Rewrite the records from the line that contains "Given: Click into the Width field showing 820" through the end of the records, replacing "Producer" with "Supplier" and leaving everything else unchanged.

[Collected data entries]
┌────────
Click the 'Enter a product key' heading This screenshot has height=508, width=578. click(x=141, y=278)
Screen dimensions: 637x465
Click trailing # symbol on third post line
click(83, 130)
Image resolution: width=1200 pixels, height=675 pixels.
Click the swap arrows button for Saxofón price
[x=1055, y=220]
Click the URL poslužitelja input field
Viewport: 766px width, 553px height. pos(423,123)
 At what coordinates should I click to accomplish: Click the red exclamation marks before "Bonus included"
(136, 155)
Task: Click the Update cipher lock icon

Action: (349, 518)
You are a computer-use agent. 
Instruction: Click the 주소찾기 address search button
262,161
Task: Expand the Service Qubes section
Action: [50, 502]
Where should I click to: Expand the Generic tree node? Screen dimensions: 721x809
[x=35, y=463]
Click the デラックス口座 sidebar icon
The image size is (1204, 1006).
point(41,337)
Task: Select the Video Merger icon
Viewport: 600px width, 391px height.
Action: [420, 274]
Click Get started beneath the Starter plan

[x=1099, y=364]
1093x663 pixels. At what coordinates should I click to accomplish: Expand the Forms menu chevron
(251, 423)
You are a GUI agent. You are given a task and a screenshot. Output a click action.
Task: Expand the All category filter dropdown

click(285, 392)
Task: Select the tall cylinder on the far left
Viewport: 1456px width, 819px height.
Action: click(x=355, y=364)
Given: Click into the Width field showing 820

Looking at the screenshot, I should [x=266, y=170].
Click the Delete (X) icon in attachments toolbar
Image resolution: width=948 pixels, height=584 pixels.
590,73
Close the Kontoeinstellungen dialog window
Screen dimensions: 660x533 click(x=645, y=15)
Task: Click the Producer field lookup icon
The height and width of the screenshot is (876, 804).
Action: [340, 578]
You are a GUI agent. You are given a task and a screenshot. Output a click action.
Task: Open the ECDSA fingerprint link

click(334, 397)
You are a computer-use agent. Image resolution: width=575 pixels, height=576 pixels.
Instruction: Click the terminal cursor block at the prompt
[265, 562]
└────────
### Reply to the exercise
Given: Click into the Width field showing 820

Looking at the screenshot, I should [x=266, y=170].
Click the Delete (X) icon in attachments toolbar
Image resolution: width=948 pixels, height=584 pixels.
590,73
Close the Kontoeinstellungen dialog window
Screen dimensions: 660x533 click(x=645, y=15)
Task: Click the Supplier field lookup icon
The height and width of the screenshot is (876, 804).
Action: [340, 578]
You are a GUI agent. You are given a task and a screenshot. Output a click action.
Task: Open the ECDSA fingerprint link

click(334, 397)
You are a computer-use agent. Image resolution: width=575 pixels, height=576 pixels.
Instruction: Click the terminal cursor block at the prompt
[265, 562]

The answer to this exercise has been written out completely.